The media’s not even pretending to be ‘objective’ about Trump

By Rich Lowry
September 29, 2016 | 8:10pm

We are in the midst of an epic media freakout. It’s a subset of a larger liberal panic over Donald Trump’s strength in the general election.

The freakout began a few weeks ago when Trump started to close the polling gap with Hillary Clinton, and picked up intensity as the race essentially became a tie. Clinton’s debate victory on Monday will allay some worries, but assuming any bounce she gets is short-lived (pending the next debate and other events), the news media are going to be in a perpetual state of high anxiety and dudgeon until Election Day.

As Commentary’s Noah Rothman noted, the press is playing catch-up, given that Trump crossed a crucial threshold when he wrapped up the Republican nomination. It didn’t take much foresight to realize that giving Trump $2 billion worth of free publicity in his primary battle might help him win it.

Still, it was all fun and games as long as the ratings were good and Trump was trailing. As soon as the polls tightened, the press suddenly realized its conscience demanded it resist Donald Trump.

“This is not normal,” you’ll hear it said over and over about Trump (often correctly). But did anyone think it was normal when Trump said Ted Cruz was ineligible to run for president? Or questioned Ben Carson’s faith? It’s not as though Trump has gotten more wild since the primaries; in fact, he’s a little more disciplined. Nonetheless, according to an analysis by the Shorenstein Center, most coverage of Trump in the first half of 2016 was “positive or neutral in tone.”

Not anymore. There have been two seminal events in the freakout. The first was the absurdly over-the-top criticism of Matt Lauer for not being tough enough on Trump at an NBC national security forum.

The second was a New York Times “news analysis” on Trump’s disavowal of birtherism that was intended as an exemplary act of journalistic aggression. The Times has long run slightly stilted opinion pieces in its news pages, but this was different — a rhetorical assault worthy of the poison pen of Maureen Dowd that led the paper with the extremely hostile headline, “Trump Gives Up a Lie, But Refuses to Repent.”

The Times hadn’t been soft on Trump up to that point. Even so, the birther piece was a departure and a signal to the rest of the press: If it’s OK for the Gray Lady to take off the gloves, you can do it, too.

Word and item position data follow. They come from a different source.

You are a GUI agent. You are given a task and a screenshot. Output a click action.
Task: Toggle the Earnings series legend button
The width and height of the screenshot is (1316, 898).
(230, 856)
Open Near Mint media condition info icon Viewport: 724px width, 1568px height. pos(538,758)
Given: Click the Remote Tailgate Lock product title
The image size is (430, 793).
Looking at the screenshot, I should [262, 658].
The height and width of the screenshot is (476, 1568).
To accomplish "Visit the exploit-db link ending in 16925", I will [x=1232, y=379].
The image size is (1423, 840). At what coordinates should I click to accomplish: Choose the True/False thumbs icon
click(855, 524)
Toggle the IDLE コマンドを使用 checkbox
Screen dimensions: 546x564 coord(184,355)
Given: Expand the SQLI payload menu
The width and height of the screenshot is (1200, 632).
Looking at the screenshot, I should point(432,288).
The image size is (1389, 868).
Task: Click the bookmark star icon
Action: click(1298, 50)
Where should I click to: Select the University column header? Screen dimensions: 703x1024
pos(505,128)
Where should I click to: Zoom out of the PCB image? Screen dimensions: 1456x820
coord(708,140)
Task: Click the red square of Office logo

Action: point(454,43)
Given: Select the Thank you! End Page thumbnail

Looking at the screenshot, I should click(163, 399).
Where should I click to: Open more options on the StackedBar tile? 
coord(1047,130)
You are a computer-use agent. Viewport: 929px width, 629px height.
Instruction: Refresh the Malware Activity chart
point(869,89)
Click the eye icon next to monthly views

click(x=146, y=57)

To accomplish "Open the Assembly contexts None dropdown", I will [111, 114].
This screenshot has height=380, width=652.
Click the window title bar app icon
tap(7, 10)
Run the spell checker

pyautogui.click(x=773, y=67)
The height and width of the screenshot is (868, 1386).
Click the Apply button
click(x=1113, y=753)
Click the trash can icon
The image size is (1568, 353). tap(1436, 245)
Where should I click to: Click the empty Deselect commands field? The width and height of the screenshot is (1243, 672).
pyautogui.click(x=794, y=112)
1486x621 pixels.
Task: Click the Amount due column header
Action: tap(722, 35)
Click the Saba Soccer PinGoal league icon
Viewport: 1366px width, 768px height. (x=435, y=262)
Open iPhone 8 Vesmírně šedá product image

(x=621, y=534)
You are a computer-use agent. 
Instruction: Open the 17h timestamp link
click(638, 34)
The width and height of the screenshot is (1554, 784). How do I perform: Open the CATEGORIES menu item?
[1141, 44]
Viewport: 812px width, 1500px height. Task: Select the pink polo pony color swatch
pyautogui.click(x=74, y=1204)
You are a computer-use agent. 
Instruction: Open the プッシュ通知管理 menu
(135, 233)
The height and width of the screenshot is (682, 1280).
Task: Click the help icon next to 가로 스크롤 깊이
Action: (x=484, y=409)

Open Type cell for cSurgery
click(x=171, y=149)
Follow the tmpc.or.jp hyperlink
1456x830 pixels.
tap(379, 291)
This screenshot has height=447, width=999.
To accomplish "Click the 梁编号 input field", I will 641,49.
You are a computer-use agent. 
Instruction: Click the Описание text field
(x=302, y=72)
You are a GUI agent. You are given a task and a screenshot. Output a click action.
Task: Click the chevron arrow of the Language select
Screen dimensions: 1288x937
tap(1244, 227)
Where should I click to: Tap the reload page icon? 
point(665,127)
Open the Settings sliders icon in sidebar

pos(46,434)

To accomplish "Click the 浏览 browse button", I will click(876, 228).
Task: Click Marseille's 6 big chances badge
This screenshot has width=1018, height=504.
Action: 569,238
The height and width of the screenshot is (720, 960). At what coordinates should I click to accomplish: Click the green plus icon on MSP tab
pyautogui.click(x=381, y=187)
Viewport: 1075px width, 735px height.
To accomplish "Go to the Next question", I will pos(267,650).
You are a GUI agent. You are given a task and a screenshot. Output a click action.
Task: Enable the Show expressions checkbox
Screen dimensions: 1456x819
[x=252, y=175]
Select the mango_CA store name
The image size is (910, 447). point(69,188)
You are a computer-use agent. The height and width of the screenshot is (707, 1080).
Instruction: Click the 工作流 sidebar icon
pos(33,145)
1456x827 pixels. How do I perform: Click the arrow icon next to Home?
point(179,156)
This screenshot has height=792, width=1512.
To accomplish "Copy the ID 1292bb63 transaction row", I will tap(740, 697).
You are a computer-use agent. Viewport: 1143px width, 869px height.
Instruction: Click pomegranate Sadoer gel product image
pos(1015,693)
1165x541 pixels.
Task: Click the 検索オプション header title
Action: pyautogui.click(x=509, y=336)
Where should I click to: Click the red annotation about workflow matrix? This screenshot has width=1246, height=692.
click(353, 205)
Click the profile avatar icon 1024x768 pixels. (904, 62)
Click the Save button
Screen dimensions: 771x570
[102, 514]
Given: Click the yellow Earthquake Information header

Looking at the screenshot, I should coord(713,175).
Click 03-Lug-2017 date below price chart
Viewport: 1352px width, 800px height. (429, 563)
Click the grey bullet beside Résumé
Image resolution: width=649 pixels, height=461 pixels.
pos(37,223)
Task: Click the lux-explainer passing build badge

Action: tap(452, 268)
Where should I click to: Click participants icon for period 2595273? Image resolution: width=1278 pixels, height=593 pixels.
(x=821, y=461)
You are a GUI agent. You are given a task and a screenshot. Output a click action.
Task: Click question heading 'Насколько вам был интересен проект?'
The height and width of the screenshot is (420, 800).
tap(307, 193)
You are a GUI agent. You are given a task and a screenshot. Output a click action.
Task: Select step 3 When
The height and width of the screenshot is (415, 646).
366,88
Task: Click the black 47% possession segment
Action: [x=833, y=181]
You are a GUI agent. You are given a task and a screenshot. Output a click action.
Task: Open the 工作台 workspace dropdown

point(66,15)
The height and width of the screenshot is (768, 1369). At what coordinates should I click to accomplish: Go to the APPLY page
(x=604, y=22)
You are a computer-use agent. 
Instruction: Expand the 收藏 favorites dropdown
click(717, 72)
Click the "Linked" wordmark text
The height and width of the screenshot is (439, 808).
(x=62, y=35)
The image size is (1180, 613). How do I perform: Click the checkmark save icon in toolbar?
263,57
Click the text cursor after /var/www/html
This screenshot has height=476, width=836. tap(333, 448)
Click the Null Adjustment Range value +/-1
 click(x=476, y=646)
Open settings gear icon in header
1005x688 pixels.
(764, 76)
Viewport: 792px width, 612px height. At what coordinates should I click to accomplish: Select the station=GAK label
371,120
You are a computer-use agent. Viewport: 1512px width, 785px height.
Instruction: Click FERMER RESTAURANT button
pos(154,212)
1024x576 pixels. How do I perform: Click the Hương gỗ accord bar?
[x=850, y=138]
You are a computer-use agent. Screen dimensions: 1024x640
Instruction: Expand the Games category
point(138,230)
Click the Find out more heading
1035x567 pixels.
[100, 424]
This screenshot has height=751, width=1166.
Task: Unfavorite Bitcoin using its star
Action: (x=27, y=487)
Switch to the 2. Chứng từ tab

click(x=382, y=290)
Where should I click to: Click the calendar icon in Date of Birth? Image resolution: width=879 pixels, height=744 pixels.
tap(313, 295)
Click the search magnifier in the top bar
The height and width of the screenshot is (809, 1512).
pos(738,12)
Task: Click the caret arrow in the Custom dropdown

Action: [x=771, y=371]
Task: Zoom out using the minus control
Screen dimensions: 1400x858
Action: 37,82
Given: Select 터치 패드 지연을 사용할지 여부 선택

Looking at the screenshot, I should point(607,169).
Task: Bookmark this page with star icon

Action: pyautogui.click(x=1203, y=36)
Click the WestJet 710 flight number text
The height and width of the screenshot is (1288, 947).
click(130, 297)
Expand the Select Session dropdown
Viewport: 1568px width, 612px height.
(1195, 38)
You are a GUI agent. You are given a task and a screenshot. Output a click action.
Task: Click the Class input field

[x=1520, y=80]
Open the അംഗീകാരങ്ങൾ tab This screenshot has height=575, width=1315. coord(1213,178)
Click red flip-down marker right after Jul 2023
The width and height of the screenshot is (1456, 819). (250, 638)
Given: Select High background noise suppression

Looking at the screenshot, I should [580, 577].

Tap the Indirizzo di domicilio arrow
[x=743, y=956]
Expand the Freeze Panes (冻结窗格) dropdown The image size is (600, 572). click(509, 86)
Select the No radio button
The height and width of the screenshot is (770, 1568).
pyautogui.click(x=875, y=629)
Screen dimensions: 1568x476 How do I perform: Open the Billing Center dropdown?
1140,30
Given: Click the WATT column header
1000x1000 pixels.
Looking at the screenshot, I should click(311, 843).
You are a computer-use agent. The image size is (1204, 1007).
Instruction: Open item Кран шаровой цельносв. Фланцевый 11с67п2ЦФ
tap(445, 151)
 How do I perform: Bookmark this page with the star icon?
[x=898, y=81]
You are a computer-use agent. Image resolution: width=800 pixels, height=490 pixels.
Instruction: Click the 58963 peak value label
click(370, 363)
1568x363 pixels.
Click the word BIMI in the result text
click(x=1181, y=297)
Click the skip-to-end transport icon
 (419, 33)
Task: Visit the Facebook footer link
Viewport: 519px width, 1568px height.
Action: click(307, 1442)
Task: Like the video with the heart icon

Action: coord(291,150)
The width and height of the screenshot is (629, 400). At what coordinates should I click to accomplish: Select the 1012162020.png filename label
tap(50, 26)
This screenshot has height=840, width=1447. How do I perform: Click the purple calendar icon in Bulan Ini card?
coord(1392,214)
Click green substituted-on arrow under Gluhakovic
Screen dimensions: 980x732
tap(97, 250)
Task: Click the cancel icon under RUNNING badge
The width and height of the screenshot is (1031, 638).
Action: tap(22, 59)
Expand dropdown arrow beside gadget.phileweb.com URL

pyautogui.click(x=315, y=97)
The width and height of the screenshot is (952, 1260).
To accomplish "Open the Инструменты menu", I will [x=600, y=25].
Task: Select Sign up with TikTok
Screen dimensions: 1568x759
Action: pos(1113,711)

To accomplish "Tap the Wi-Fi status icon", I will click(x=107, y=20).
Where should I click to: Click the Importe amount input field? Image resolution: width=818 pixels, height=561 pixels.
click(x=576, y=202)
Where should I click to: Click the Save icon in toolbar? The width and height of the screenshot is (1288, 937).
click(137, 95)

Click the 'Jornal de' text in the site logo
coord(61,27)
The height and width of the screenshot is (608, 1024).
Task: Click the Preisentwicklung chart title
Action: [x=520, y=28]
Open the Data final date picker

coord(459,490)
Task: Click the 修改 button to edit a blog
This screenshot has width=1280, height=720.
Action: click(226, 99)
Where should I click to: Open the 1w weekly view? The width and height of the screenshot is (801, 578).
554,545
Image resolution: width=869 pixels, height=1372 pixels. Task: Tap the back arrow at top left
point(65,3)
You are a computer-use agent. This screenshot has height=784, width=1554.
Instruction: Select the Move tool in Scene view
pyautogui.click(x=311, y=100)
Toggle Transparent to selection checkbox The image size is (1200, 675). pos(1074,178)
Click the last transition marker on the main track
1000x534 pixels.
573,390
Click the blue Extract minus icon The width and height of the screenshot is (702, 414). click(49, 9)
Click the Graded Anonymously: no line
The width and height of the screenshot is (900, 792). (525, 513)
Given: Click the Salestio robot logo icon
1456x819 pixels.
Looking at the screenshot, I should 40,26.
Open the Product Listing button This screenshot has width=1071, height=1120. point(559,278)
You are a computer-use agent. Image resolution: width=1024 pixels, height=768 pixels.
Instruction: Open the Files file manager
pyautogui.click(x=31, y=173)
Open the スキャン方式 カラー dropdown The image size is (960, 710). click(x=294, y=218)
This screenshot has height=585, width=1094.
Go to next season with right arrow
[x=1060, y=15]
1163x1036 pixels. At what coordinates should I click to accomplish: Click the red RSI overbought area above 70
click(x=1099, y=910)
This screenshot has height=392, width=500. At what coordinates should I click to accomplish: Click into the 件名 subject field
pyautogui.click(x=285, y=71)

Some of the anti-Trumpism in the press has been expressed in pointless and annoying gestures, such as CNN’s practice of fact-checking Trump’s statements in snarky chyrons. I’ll believe that this reflects the network’s disinterested pursuit of truth as soon as I see, say, a CNN chyron declaring: “Clinton: Tax Cuts Caused the Financial Crisis (They Didn’t).”

More significantly, Lester Holt tilted anti-Trump during the debate. Trump got tougher questions than Clinton, who was spared queries on matters such as the Clinton Foundation and Benghazi. It was fair game to ask Trump about birtherism, but Holt asked two follow-ups about it. And he fact-checked Trump in real time twice, arguably getting his correction of Trump about a complex stop-and-frisk case wrong.

So it goes. Outlets are more and more using the formerly thermonuclear word “lie” in their coverage of Trump and liberal analysts are hailing the end of he said/she said journalism. Trump is indeed a different kind of animal and has stressed every institution that has encountered him over the past year, from the RNC to rival campaigns to the press. But the current media freakout is hard to take, and a mistake.

One, the press is collectively deciding to give up on an objectivity it never had. John McCain and Mitt Romney, upstanding, honorable men who weren’t allegedly threats to the republic, were on the receiving end of more negative coverage than Barack Obama. McCain received twice as much negative coverage as Obama in the 2008 election, according to the Pew Research Center.

Two, it speaks to a certain contempt for the media’s fellow citizens, who are presumed incapable of rationally evaluating the candidates without their thumb on the scale.

Three, if Trump loses, the press will go right back to its pose of objectivity. Whereas the only good thing about the media’s current jag is that it might represent another step toward a more British-style (and traditional American-style) journalism, with outlets forthrightly acknowledging their partisan allegiances.

Nothing is going to dissuade the press from its current course, though. There is no reasoning with fear and loathing.